In Western astrology there are four elements of physical existence – Fire, Earth, Air and Water. Each contains three signs of the zodiac. Traditionally it was thought people of the same element tended to get along well with one another, perhaps because they could see similarities between each other.
On the Southern Hemisphere Wheel of the Year Calendar each of these four elements are represented by images that enable easy identification. Each sign is also bordered by silver or gold, used to represent the feminine or masculine orientation of the sign. This is not related to gender but to yin and yang in Chinese philosophy and reflects personal tendencies in how we approach life.

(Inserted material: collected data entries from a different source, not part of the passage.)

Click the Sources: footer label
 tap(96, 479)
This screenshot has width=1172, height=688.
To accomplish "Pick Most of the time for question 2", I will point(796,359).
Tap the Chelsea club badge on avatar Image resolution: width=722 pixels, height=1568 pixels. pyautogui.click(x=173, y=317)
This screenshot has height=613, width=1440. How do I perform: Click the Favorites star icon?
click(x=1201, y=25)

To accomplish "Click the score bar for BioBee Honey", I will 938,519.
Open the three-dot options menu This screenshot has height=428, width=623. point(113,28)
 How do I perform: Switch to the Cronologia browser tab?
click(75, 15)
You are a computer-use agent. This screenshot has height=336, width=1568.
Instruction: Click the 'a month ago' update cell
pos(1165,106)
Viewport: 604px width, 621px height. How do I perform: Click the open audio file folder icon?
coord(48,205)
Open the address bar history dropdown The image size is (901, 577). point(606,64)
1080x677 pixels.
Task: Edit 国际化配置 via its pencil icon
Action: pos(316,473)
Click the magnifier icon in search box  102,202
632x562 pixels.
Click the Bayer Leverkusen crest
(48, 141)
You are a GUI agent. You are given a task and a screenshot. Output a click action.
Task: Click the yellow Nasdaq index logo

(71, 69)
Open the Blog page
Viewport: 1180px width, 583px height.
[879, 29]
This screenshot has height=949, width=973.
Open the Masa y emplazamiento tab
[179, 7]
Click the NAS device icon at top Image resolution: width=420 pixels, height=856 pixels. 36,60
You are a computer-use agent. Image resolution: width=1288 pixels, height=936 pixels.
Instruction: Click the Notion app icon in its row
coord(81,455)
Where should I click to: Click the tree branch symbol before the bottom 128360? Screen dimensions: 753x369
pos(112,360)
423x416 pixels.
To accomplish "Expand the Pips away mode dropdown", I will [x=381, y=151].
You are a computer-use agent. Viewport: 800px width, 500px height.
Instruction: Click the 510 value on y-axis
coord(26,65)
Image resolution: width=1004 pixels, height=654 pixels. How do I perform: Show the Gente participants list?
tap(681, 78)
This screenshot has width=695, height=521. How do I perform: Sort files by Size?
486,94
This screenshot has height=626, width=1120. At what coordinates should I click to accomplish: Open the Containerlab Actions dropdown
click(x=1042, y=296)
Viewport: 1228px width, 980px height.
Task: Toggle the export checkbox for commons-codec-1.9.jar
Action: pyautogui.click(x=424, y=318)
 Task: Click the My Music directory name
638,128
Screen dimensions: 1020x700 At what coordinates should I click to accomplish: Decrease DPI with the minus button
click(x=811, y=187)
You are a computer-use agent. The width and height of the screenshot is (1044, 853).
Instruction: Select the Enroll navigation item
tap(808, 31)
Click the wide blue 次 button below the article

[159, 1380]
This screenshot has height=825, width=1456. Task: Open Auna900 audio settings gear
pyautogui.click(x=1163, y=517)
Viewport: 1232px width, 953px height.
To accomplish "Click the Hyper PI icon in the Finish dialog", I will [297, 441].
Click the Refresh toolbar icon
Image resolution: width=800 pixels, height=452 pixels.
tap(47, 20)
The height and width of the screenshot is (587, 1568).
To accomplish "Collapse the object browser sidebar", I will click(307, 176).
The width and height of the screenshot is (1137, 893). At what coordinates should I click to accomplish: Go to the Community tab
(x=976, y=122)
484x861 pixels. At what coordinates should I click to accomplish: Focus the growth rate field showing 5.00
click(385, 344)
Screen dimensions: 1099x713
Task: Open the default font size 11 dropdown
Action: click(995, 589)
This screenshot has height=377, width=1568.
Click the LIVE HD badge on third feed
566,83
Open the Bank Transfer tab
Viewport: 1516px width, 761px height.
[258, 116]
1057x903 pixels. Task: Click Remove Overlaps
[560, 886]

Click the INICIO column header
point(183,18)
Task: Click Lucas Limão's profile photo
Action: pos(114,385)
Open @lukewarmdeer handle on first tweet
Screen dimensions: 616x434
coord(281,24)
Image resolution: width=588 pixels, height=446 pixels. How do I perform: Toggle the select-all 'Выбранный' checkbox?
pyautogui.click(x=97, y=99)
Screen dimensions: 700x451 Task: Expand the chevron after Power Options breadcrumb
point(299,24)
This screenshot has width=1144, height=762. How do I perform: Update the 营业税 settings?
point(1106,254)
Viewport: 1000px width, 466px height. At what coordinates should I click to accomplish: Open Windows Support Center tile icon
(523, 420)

There are 88 constellations recognised by the International Astronomical Union (IAU) but only twelve of them are well known, and these are the modern zodiac signs we observe today. A constellation is simply a collection of stars, imaginatively linked together to represent a person, animal or object in the night sky. Zodiac is derived from the Greek word meaning 'circle of animals' or 'pertaining to animals'.
The origin of what was to become the contemporary zodiacal constellations evolved slowly over time. Surviving records apparently show that the Greeks borrowed and established the zodiac from many cultures that predated their own, including Mesopotamia, Egypt, Babylon, and Sumer. An observatory in Metsamor, Armenia which predates the Babylonian kingdom by around 2,000 years is claimed to contain the first recorded example of dividing the year into twelve sections.
Each zodiac sign is identified by a constellation of stars which roughly form its symbol and corresponds to the different months of the year. They occupy a sector of the sky which makes up 30° of the ecliptic, starting at the spring equinox in the Northern Hemisphere or autumn equinox in the Southern Hemisphere.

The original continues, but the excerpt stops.